# Visa Confusions for USA for Singaporean



## Hermes (Jan 23, 2009)

Hi all,

I am a Singaporean that is interested in working in the States for a international hotel company headquartered in the USA. 

It would be my first visit to USA and I'm not too sure what kind of visa would I be required to apply for. 

Also, would the process be a difficult and lengthy one?

I would appreciate advices and comments and thank you in advance!

Cheers,
Hermes


----------



## Bevdeforges (Nov 16, 2007)

Before you can apply for any visa for the US, you need a "petitioner" - someone to sponsor your visa application. If you already have a job lined up with the international hotel company, it's their job to file a petition for you and once that's done, you can then apply for a visa. The type of visa will depend to a large extent on the type of job you have been offered.
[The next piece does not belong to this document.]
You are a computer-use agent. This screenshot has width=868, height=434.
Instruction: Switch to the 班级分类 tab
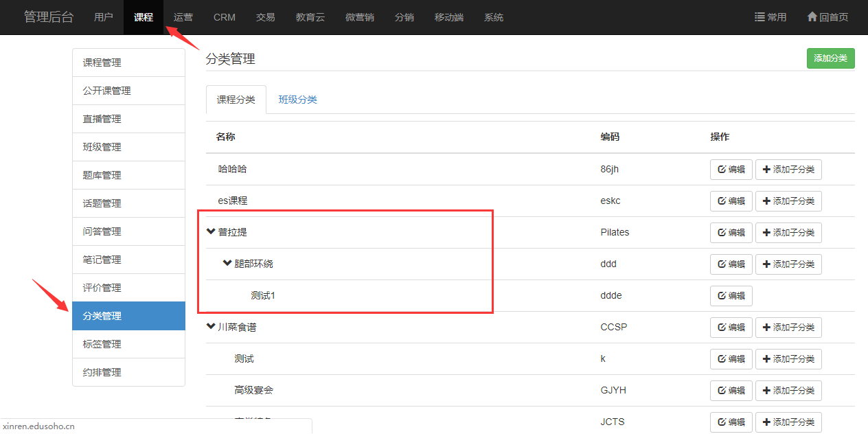pos(297,100)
Unless you have worked for this company before, chances are your looking at an H1B visa, and for that there is a lottery.
Cheers,
Bev


----------



## Fatbrit (May 8, 2008)

Bevdeforges said:


> Unless you have worked for this company before, chances are your looking at an H1B visa, and for that there is a lottery.


Not so much for nationals of Singapore (or Chile). AFAIK, they have their own quota of H1bs known as the H1b1. But we do not know yet whether the OP will qualify for an H1b position. If he does, there is no lottery.

USSFTA Visas (H1B1) - U.S. Embassy Singapore


----------



## Hermes (Jan 23, 2009)

Thank you Bevdeforges & Fatbrit for your responsive replies!

It's been a great help. At least I know that the visa that I would be looking at is the H1B1 Visa.

However, could you guys help explain further regarding the lottery system? It sounds refreshing, maybe because I have yet to hear of such a similar system elsewhere. 

Is there a bidding system involved, like that of an auction? Or is it just plain lady luck?

Hermes


----------



## synthia (Apr 18, 2007)

The lotteries are just that, lotteries, not auctions. You want to avoid the lottery if possible.


----------



## Hermes (Jan 23, 2009)

synthia said:


> The lotteries are just that, lotteries, not auctions. You want to avoid the lottery if possible.


Ok. Got it. Thanks for clarifying.


----------